New restaurant based in a former Sheffield barn due to open this weekend
A new restaurant in a barn conversion at a Sheffield farm is set to open this weekend, with a semi-finalist from Masterchef: The Professionals taking the role as head chef.
Work to transform a barn at Whirlow Hall Farm into a new dining space and farm shop began just before the pandemic in March last year, and the 120-seat restaurant is now set to open to the public on Saturday, July 17.
During his run on the hit culinary show on BBC One, Luke Rhodes became known for his twist on Yorkshire food and for introducing the judges to Henderson’s Relish.

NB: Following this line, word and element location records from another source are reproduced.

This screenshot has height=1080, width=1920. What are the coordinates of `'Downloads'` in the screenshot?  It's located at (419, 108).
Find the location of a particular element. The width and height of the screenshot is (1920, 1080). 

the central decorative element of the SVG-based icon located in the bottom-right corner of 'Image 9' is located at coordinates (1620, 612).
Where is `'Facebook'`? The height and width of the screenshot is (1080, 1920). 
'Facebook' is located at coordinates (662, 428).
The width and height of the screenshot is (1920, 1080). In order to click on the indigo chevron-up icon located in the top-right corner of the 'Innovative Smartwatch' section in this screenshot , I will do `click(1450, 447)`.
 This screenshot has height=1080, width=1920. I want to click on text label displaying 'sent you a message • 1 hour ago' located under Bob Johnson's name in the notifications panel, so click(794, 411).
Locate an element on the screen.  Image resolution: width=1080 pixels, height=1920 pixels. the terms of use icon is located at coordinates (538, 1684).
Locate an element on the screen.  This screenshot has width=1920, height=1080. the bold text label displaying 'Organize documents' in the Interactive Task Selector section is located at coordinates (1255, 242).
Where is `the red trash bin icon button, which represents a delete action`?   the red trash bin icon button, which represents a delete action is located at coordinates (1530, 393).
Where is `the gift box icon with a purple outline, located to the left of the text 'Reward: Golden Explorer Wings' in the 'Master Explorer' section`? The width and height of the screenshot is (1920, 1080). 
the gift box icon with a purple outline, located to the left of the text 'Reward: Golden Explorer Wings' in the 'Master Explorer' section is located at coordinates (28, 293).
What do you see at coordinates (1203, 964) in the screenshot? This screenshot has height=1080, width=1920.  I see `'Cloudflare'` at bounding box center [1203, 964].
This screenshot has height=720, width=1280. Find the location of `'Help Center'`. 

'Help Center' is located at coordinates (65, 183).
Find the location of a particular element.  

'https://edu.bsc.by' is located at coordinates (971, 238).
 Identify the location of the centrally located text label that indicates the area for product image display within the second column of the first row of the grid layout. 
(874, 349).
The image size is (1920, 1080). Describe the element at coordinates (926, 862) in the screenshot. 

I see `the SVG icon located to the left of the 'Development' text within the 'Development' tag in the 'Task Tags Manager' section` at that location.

The 27-year-old is now the head chef at Whirlow Hall Farm’s restaurant, which boasts beautiful views of the Sheffield countryside, and is looking forward to welcoming customers inside to try his brand new menu.
"We can’t wait to get going, and I’ve got this great opportunity to run this new venture. We hope people will come down so we can show them what we have to offer,” said Luke, who worked as sous chef at the University of Sheffield’s Halifax Hall hotel.
The restaurant will have a breakfast and brunch offering, with dishes including a smoked beef brisket hash and eggs bennedict with a Jersey butter Hollandaise and ham from the farm.
Luke, from Woodhouse, says their lunch menu will be “more fine dining, more of a bistro,” and that the contrast between the breakfast and brunch menu, compared with the lunch offering, will mean people can have “two different dining experiences” under one roof.
"You can come and have three courses at lunchtime, enjoy our wine and make the most of the view, or you can come with the family and the dog and get some brunch,” he explained.
Whirlow Hall Farm’s vineyard makes a selection of wines including a sparkling white; a sparkling rosé and a red wine, all of which retail at £15 a bottle.
The restaurant also has a Sunday lunch menu, which will always include beef and pork dishes, and will have also a “roast of the day,” and Luke says lamb and chicken are among the additional options diners can expect to see.
There will also be vegetarian options available, and all of the lunches will come with cauliflower cheeses; roasties; mash and seasonable vegetables. Desserts of the day such as a chocolate fondant tart and sticky toffee pudding will also be available.
Luke is keen to emphasise that all of the produce used to create the dishes on the new menu has been “grown or reared” at Whirlow Hall Farm, from the meat to the wine that can be ordered to accompany the dinner menu, to apples from their orchard that will be used from everything from desserts to garnishes.
He said: "We’ve also got our own veg, our own onions. It’s a big play area for a chef, we’ve got a vast amount of everything.”
A new farm shop has been created within the converted barn space, and Luke says those who dine with them can pick up anything they enjoy eating and drinking in the restaurant as well as a selection of cheeses, chutneys, marmalades and homemade sweet treats from the Secret Cake Club.